An airline spokesman told AFP the carrier had managed to assure around 960 flights on Monday from the daily average of 1,800 after the strike by pilots to press demands over job security and pay issues.
Unions representing 16,000 Lufthansa cabin crew threatened to follow the pilots' lead if the firm failed to come to terms with them as well.
A wage contract with cabin crew expires on February 28, but management has failed to make a new offer and is refusing to hold talks, UFO union spokesman Nicoley Baublies said.
Lufthansa, like most rivals, is reeling from upheaval in the global airline sector.
Worst hit by the strike were the airline's hubs in Frankfurt, Europe's third biggest airport, and Munich.
Lufthansa Cargo, one of the world's biggest freight carriers, and the firm's low-cost subsidiary Germanwings were also affected, though the cargo unit said more than 85 percent of its capacity had been covered on Monday.
Cockpit spokesman Joerg Handwerg nonetheless told AFP the strike had been "a great success."
The union says it is trying to defend the terms of a contract signed with Lufthansa in 2004.
"We have a contract and Lufthansa is breaking it" by boosting the number of flights operated by subsidiaries with lower costs, Handwerg explained.

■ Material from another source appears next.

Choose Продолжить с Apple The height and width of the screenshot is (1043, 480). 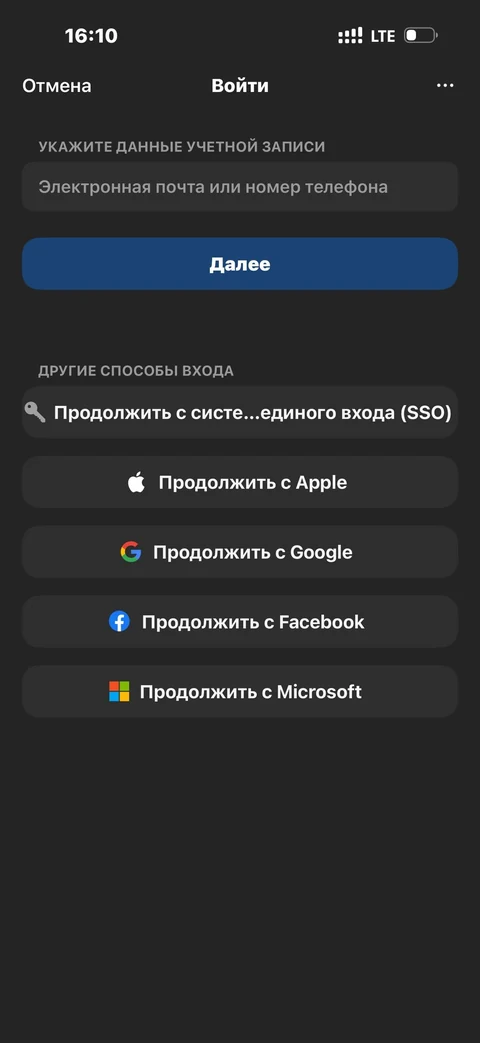coord(240,482)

Starting pilots at the parent group earn an annual pre-tax wage of 60,000 euros (81,600 dollars) according to its website, and one with more than 15 years with the airline told AFP his pay was double that.
With the strike announced last week and the airline informing passengers in advance, the situation at Frankfurt's airport on Monday had been orderly since many travellers had made other arrangements.

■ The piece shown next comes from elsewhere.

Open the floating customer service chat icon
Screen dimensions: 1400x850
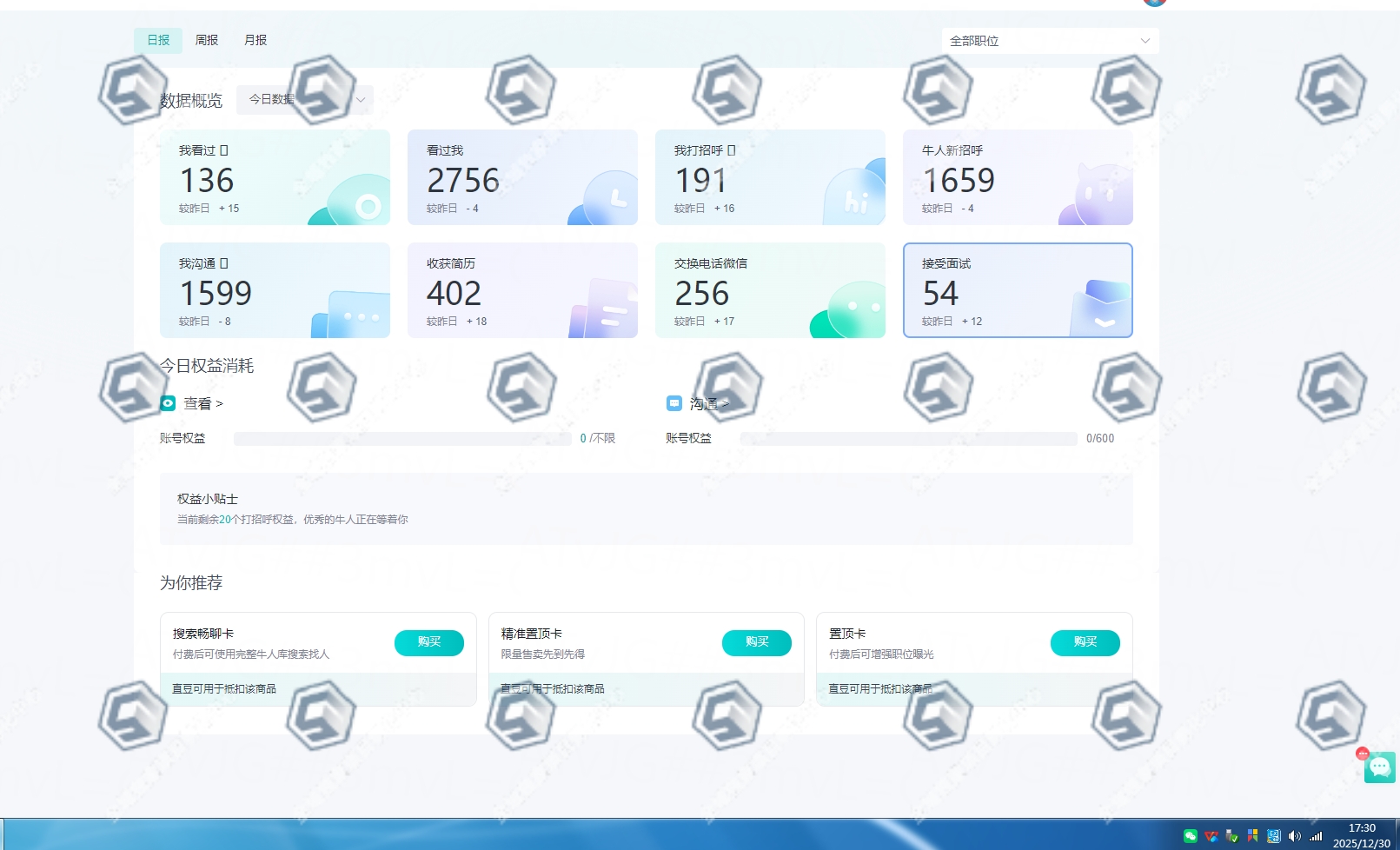1379,767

But others had to scramble, including Nigerian Hope Odia, 41, who was trying to make it back home for his father's funeral, while his nephew Chester Ade waited to see if something could be arranged.
"This is terrible," Ade told AFP. "The stress is getting greater and greater."
European airlines have been fighting for survival meanwhile as they battle with the triple challenges of low-cost airlines poaching customers, soaring fuel costs and the worst global recession in decades.
Lufthansa has nonetheless bulked up during the crisis via the purchase of a number of smaller carriers such as BMI, the former British Midland, and Swiss, formerly Swissair, and by creating its own subsidiary in Italy.
In France, a planned strike by air traffic controllers was set to disrupt a quarter of the flights from Paris' main airport Charles de Gaulle on Tuesday, authorities there said.